The alignment will not be processed in case it contains
less sequences (error code: -602).
|
-L <integer> | (length:) minimal alignment length (default:200, error code: -605). |
-p <integer> | (polymorphism cutoff:) ignore alignments with percent mismatches per
length exceeding given value (default:3, error code: -656). |
-l <integer> | (length:) maximal length of mismatches to be reported (default:3). |
-b <integer> | (border distance:) minimal distance of a mismatch to the alignment
ends to be reported (default:80). |
-s <integer> | (score:) minimal average score of the bases of a mismatch (default:20). |
-n <integer> | (neighborhood scores:) minimal average score of the 10 neighboring bases
of a mismatch (5 upstream, 5 downstream) (default:15). |
-A | (all mismatches:) prevent filtering and display all mismatches (default:
use default filtering, see above). |
OUTPUT OPTIONS:
-o <basename_of_outfiles> | (outfile:) files to which the reports should be appended (default:
<basename_of_infile>.alignments.csv and <basename_of_infile>.mismatches.csv). |
-d | (description:) write a descriptive headline to the report files (default:
no headline). |
Output files
columns in the alignments file
ID | Alignment ID. |
ALN_LEN | Length of the aligned sequences including the gaps. |
MISM | All differences between the aligned sequences. |
SNVS | Single Nucleotide Variations = single-base SNPs. |
SNV_B | Single Nucleotide Variation bases. |
MNVS | Multiple Nucleotide Variations = multi-base SNPs. |
MNV_B | Multiple Nucleotide Variation bases. |
S_IND | Single-base InDels. |
S_IND_B | Single-base InDel bases. |
M_IND | Multi-base InDels. |
M_IND_B | Multi-base InDel bases. |
P_PERC | Percent polymorphic per aligned bases |
STATUS | If the alignment is OK the status is 1, otherwise 0. |
ERROR | Error code:
-42: sequences of the multiple fasta file are not equal in length.

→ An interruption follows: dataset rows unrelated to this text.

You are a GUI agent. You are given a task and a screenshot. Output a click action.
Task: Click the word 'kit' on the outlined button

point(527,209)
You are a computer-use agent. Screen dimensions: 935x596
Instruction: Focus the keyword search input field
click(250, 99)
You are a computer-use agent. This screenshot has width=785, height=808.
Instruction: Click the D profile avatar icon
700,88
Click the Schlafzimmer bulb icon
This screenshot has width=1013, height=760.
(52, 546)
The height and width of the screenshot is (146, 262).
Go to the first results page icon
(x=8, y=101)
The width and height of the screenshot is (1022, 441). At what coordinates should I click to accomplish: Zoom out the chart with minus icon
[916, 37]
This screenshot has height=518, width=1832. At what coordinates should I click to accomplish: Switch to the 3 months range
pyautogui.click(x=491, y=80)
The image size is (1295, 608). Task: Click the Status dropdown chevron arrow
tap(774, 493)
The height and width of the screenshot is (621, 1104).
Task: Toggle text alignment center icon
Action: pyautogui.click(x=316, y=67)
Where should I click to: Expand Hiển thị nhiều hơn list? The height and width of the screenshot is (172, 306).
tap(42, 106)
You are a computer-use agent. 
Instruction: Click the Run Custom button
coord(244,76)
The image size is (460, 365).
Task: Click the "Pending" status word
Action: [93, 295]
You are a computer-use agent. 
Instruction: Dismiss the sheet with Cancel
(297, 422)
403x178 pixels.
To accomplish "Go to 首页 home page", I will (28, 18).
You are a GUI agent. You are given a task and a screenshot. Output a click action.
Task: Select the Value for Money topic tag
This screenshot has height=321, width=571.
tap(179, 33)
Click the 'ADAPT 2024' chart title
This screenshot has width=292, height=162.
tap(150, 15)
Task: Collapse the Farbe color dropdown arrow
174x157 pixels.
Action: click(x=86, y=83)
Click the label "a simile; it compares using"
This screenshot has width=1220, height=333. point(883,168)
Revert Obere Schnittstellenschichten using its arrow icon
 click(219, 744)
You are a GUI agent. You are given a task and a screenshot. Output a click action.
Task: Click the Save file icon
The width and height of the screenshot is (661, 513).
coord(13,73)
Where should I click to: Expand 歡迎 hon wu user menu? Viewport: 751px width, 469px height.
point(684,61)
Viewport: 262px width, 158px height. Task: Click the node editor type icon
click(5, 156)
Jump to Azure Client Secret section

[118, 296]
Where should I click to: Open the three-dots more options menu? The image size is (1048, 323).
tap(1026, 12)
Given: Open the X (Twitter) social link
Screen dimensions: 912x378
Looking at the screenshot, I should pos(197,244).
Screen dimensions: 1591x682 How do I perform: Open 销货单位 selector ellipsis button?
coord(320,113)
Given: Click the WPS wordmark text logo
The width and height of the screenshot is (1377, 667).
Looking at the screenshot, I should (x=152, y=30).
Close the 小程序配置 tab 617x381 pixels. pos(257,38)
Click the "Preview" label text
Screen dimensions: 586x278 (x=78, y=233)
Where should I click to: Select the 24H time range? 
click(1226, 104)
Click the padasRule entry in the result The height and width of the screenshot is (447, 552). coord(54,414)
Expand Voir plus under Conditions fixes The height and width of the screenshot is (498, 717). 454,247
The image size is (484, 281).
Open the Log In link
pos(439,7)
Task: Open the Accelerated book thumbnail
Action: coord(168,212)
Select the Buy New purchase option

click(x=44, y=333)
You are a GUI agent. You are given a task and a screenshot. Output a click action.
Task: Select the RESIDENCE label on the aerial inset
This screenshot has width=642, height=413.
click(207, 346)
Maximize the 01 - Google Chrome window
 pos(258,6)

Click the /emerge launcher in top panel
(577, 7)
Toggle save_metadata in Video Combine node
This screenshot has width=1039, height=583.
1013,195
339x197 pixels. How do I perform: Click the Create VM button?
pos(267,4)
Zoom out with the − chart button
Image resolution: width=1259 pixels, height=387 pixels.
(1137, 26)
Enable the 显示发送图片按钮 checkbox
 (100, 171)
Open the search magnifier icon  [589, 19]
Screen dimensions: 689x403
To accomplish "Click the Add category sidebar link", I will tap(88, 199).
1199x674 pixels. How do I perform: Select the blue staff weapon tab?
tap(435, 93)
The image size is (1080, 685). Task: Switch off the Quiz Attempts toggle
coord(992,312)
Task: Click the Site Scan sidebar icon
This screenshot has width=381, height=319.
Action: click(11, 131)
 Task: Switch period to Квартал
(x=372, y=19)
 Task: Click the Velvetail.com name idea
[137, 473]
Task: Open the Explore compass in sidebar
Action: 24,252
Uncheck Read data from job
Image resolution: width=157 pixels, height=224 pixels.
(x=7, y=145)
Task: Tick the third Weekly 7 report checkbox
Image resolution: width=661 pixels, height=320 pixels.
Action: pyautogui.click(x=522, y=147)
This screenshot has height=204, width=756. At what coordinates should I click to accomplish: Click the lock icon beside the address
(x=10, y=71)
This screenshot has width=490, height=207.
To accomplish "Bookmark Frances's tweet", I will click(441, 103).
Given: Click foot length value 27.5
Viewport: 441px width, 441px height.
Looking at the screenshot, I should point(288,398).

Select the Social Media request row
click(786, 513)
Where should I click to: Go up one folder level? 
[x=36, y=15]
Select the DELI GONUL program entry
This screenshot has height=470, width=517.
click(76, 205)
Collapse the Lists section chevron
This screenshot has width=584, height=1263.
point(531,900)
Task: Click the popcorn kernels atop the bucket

-605: alignment too short.
-602: not enough sequences in the alignment.
-656: fraction of mismatches too high.
|
columns in the mismatches files
ID | Alignment ID. |
TYPE | Mismatch type (SNV, MNV, InDel, Mixed). |
ALN_S | Position of the first base of a polymorphism in the alignment. |
PS_CONS | Consensus sequence of the polymorphism represented in ambiguity code. |
PS_LEN | Length of the polymorphism. |
CONS | Consensus sequence of 100 bp upstream and 100 bp downstream the polymorphism. |
MINBORD | Minimal distance of the polymorphism to the start or the end of the alignment. |
PSAVGSC | Average score of the polymorphis site. |
NGAVGSC | Average score of the neighboring 2x5 bases. |
N_COUNT | Number of N's in the consensus sequence. |
STATUS | Result of 3 tests:
1: length of the polymorphism <= maximal polymorphism length (= binary 1),
2: distance to the start or the end of the alignment > minimal border distance (= binary 10 = decimal 2),
3: Average score of the neighboring 2x5 bases >= cutoff and average score
of the polymorphis site >= cutoff (= binary 100 = decimal 4)
All 3 tests passed successfully accounts for binary 111 = decimal 7.
|
Examples
Processing one multiple alignment (e.g. "example.mfa" and "example.qual" in the
directory "test1" in the downloaded archive):
mmfind -d test1/example.mfa
or
cd test1
mmfind -d example.mfa
In both cases two files ("example.alignments.csv" and "example.mismatches.csv") are
written to the directory from where the script is called. The '-d'-option is not
required, but responsible for a descriptive header line in the output files.
Processing of multiple alignments (e.g. files in the directory "test2" in the
downloaded archive):
mmfind -d -o test2/summary test2
With the -o option the result of the evaluation is not written to separate files for
each alignment, but summarized in the two files "summary.alignments.csv" and
"summary.mismatches.csv". Only fasta files with the following extension are evaluated:
fa, fasta, fas or mfa.
For a more user friendly alignment format use the -c option. For each multiple fasta
alignment an appropriate clustal-like version will be written.